Hyperparameter Tuning¶
- class cerebral.tuning.HyperModel(keras_tuner.engine.hypermodel.HyperModel)[source]
Variant of the keras-tuner HyperModel class
-
cerebral.tuning.tune(data, tuner=
'hyperband'
)[source] Perform hyperparameter tuning using kerastuner.
Plot¶
- cerebral.plots.plot_training(history)[source]
Plot metrics over the course of training.
- cerebral.plots.plot_results_regression(train_truth, ...)[source]
Plot true versus prediction for regression outputs.
- cerebral.plots.plot_results_regression_heatmap(train_truth, ...)[source]
Plot true versus prediction heatmaps for multiple regression models.
- cerebral.plots.plot_results_classification(train_truth, ...)[source]
Plot a confusion matrix for a classifier.
- cerebral.plots.plot_multiclass_roc(true, pred, feature_name, ...)[source]
Plot a reciever-operator characteristic graph for multiple classes.
- cerebral.plots.plot_distributions(data)[source]

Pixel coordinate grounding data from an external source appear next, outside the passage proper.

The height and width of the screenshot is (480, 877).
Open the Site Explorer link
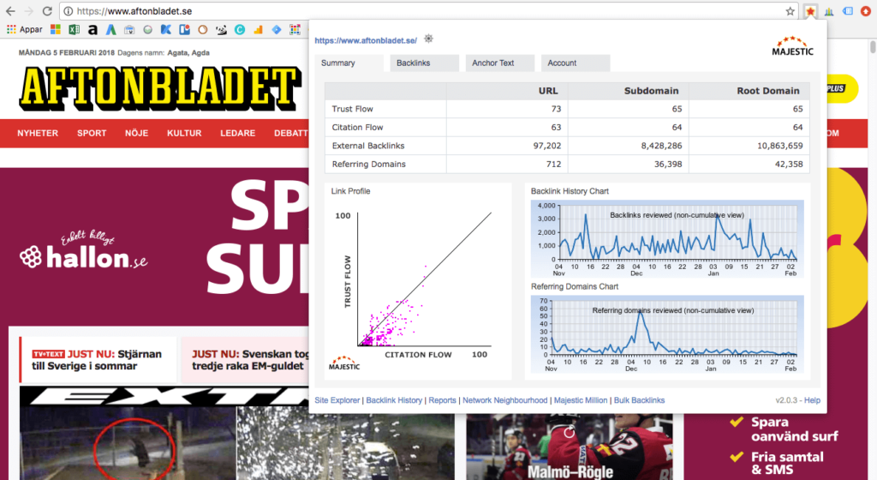click(x=337, y=400)
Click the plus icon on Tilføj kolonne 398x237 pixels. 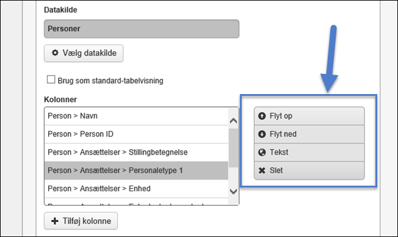(54, 221)
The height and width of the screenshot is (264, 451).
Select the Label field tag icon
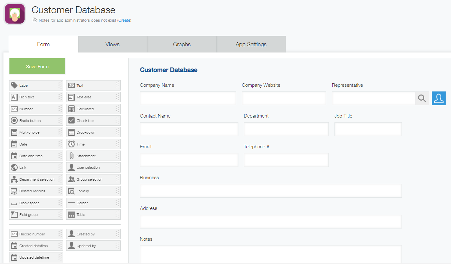click(14, 85)
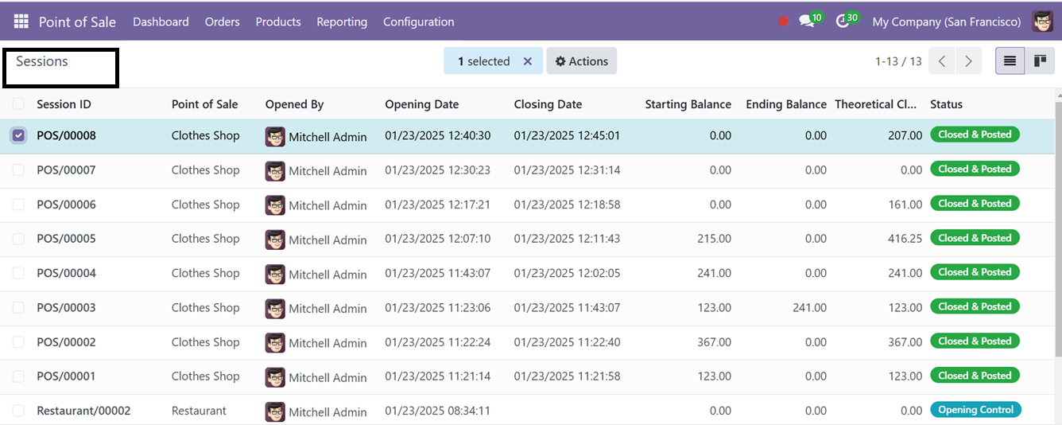Click the red recording dot indicator
This screenshot has height=425, width=1062.
tap(783, 21)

Plot distributions of input features in the training data set.
-
cerebral.plots.plot_feature_variation(data, suffix=
None
)[source] Plot a the quartile coefficient of dispersion for each feature in the training data.
-
cerebral.plots.plot_correlation(data, suffix=
None
)[source] Plot correlations between pairs of features, using a correlation matrix and a dendrogram.

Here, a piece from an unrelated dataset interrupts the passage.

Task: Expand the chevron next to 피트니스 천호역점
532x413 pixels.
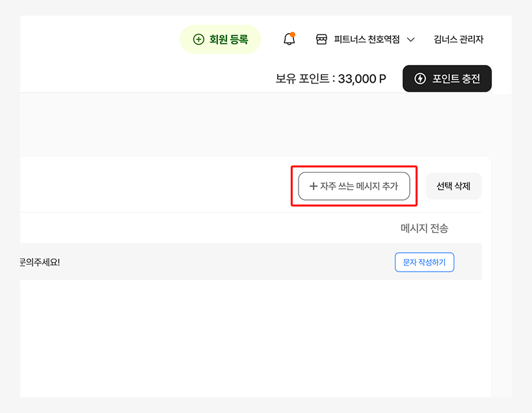Action: [x=410, y=40]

- cerebral.plots.plot_feature_permutation(data)[source]
Plot the results of feature permutation, ranking the most important features.
Utilities¶
- cerebral.GFA.ensure_default_values_glass(data, ...) DataFrame [source]

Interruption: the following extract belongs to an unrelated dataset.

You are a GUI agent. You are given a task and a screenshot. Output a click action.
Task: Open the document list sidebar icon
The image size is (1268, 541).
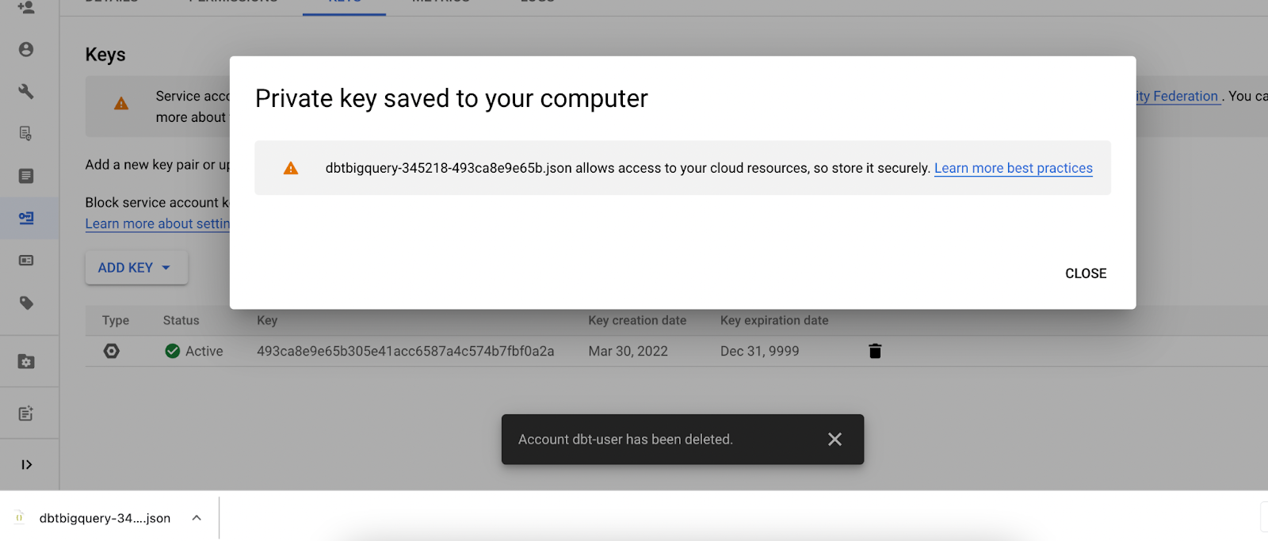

Postprocessing function which assigns default values to compositions specific to GFA modellin
- cerebral.features.extract_compositions(data: DataFrame) DataFrame [source]
Extracts alloy compositions from data files formatted with columns per element.
- cerebral.features.prettyName(feature_name: str) str [source]
Converts a a feature name string to a LaTeX formatted string
- cerebral.features.calculate_features(data: DataFrame, ...)[source]
Calculates features for a data set of alloy compositions.
- cerebral.features.drop_unwanted_inputs(data, ...) DataFrame [source]
Remove columns from the input DataFrame if they are not specified as an input feature or a target feature.
- cerebral.features.drop_invalid_compositions(data) DataFrame [source]
Remove invalid alloy compositions from the input DataFrame. Alloy compositions are be invalid if they have percentages which do not sum to 100%.
- cerebral.features.remove_correlated_features(data, ...)[source]
Remove highly correlated features from the training data.
- cerebral.features.drop_static_features(data, ...) DataFrame [source]
Drop static features by analysis of the quartile coefficient of dispersion. See Equation 7 of https://pubs.rsc.org/en/content/articlelanding/2022/dd/d2dd00026a.
- cerebral.features.merge_duplicate_compositions(...) DataFrame [source]
Merge duplicate composition entries by either dropping exact copies, or averaging the data of compositions with multiple experimental values.
- cerebral.features.get_features_from_model(model)[source]
Get names of features and targets from an existing model.
- cerebral.features.train_test_split(...) tuple[DataFrame, DataFrame] [source]
Split data into training and test subsets, ensuring that similar compositions are grouped together. See Section 3.1 of https://doi.org/10.1016/j.actamat.2018.08.002, and Section 4.1 of https://pubs.rsc.org/en/content/articlelanding/2022/dd/d2dd00026a.
- cerebral.features.df_to_dataset(dataframe: DataFrame, ...)[source]
Convert a pandas dataframe to a tensorflow dataset
- cerebral.features.generate_sample_weights_categorical(...) array [source]
Based on per-class weights, generate per-sample weights.
- cerebral.features.create_datasets(data: DataFrame, targets, ...)[source]
Separates the total data set of alloy compositions into training and test subsets.
- cerebral.features.filter_masked(data: Series | list, ...)[source]
Filters out masked or NaN values from data.
-
cerebral.layers.dense(units, activation, regularizer=
None
, ...)[source] Helper function which creates a dense layer.